The fetus and placenta have been considered “asexual” in terms of research, yet numerous studies indicate that sex differences can originate early in fetal organogenesis [1]. Sex-specific regulatory pathways control the sexually dimorphic characteristics in organs such as the placenta which could influence variation in toxicant transport and accumulation, hormone levels, and immune response experienced by the fetus [2]. Patient comorbidities can impact the intrauterine environment and subsequently fetal adaptation may differ by sex [1]. Specifically, fetal sexual dimorphism has been an area of interest in the field of preeclampsia (PE).
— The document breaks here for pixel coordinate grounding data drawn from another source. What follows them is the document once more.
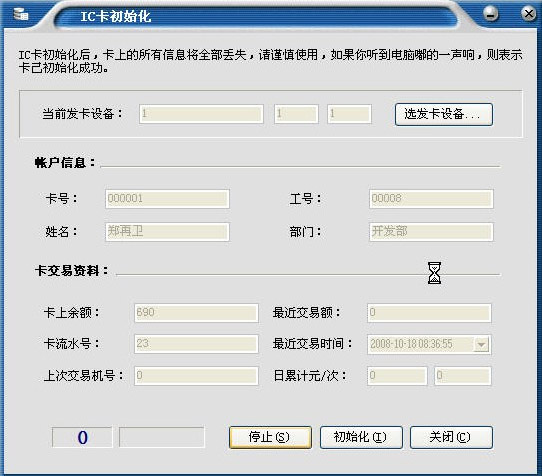Click the 姓名 field with 郑再卫
The height and width of the screenshot is (476, 542).
[167, 231]
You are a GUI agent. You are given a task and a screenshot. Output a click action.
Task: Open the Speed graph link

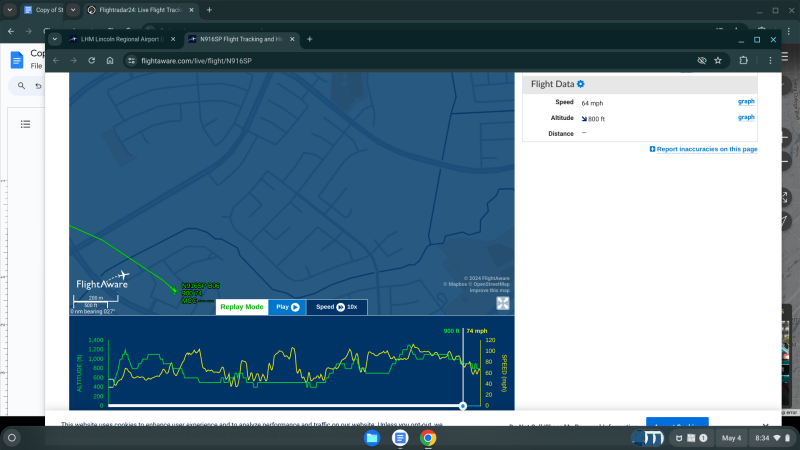click(746, 101)
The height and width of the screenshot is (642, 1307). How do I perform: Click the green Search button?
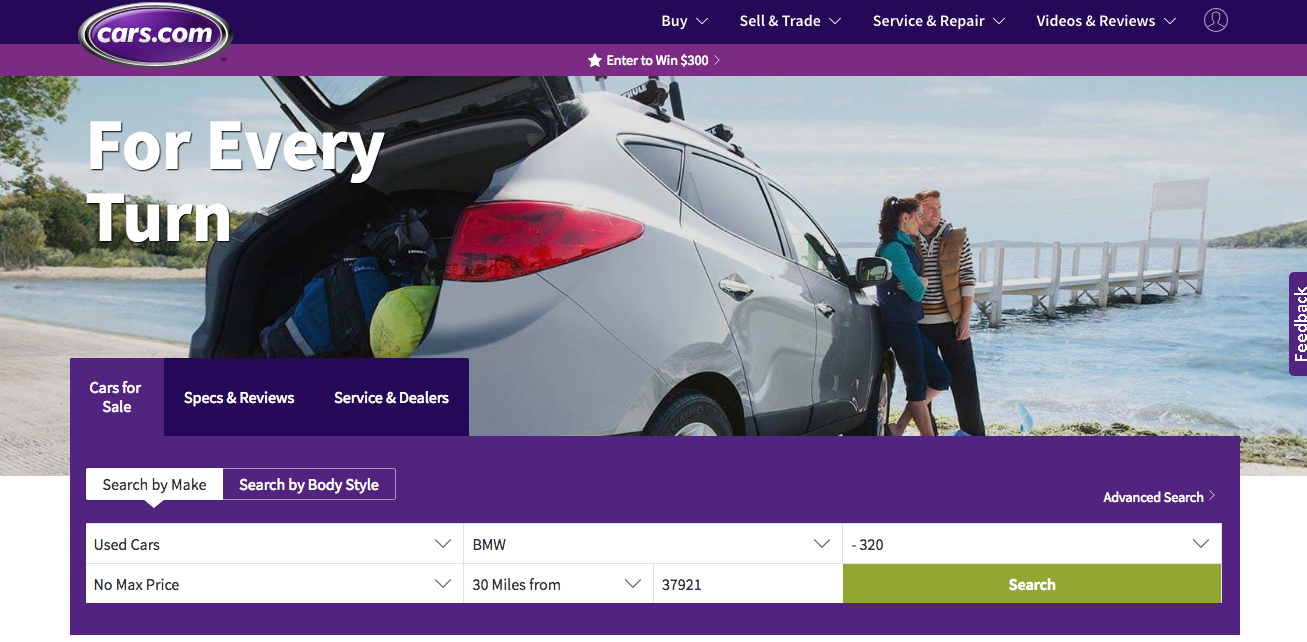1032,584
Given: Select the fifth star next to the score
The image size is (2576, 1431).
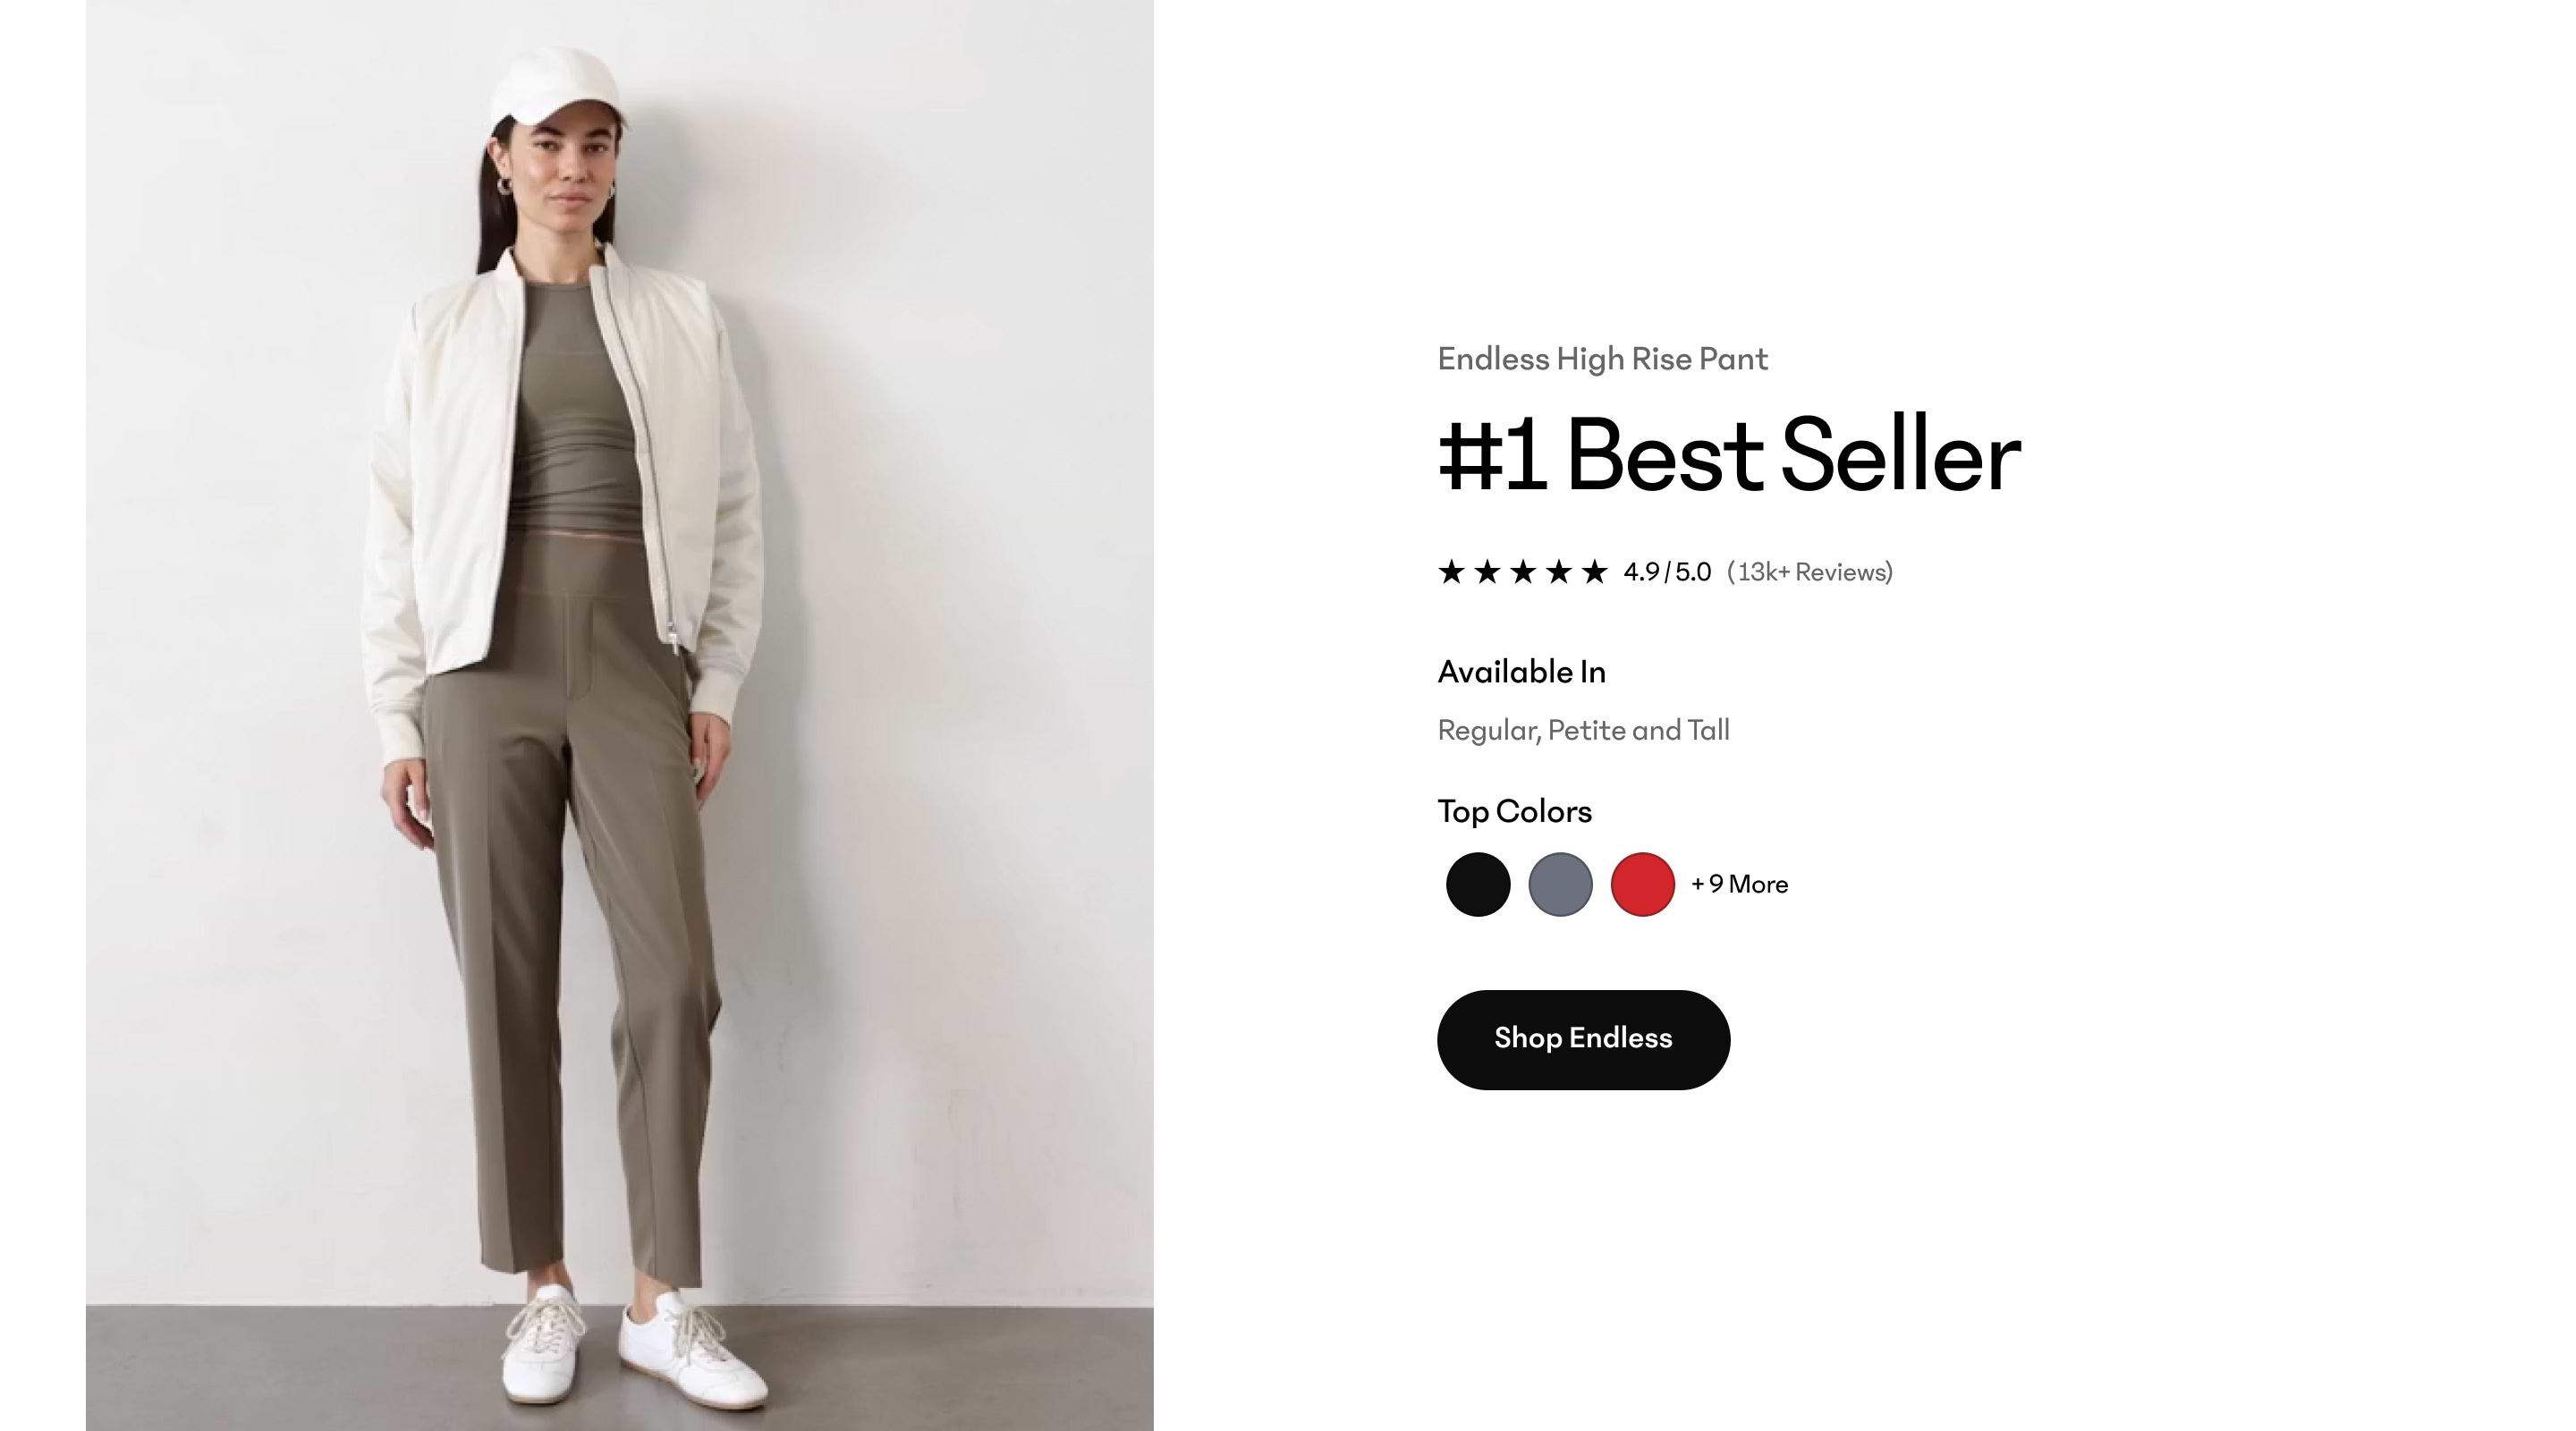Looking at the screenshot, I should click(1597, 572).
PE affects about 5-7% of pregnant patients worldwide and is a leading cause of maternal and neonatal morbidity and mortality [3]. While the pathophysiology of PE is not yet fully understood, an association between angiogenic biomarkers and the development of the disease has been well-established [4], [5], [6].

In patients with PE, levels of anti-angiogenic proteins, such as soluble fms-like tyrosine kinase (sFlt1), are elevated while levels of pro-angiogenic proteins like placental growth factor (PlGF) are lower in comparison to patients without PE [7], [8], [9]. Previously published data in patients with suspected PE has identified an sFlt1/PlGF cut-off ratio of 38 in predicting the absence of PE when sFlt1/PlGF ≤38 with a high negative predictive value [7]. However, data on angiogenic profiles with respect to fetal sex has been conflicting. Brown et al. [10] showed that female fetuses had significantly higher levels of sFlt1 and PlGF than male fetuses in uncomplicated pregnancies while no difference was found in these markers between fetal sex in pregnancies complicated by PE, preterm birth, and small for gestational age neonates. Andersen et al. [11] demonstrated that female fetal sex was associated with a higher sFlt1 level and sFlt1/PlGF ratio in healthy pregnancies, and this difference was greater in pregnancies subsequently complicated by PE. Conversely, male fetuses were associated with a significantly lower angiogenic ratio. Similarly in 2018, sFlt1 was found to be significantly lower in patients with PE and male fetuses [12].

In contrast, a 2017 meta-analysis including 3,163,735 patients found no association between male fetal sex and maternal risk of PE. Further subgroup analysis of these studies evaluating non-Asian populations showed that male sex was associated with an increased risk of PE and eclampsia [13]. In a separate study, Black pregnant patients carrying a male fetus were found to have higher odds of PE compared to Black patients carrying a female fetus and White pregnant patients, suggesting a possible link between fetal sex and high risk racial populations such as Black patients [14].

Due to mixed results obtained from prior studies, the objective of our study was to analyze the difference in our patient population carrying male and female fetuses as it pertains to the angiogenic profile in normal and hypertensive pregnancies. Our goal was to characterize angiogenic biomarkers profiles in relation to fetal sex in these patients.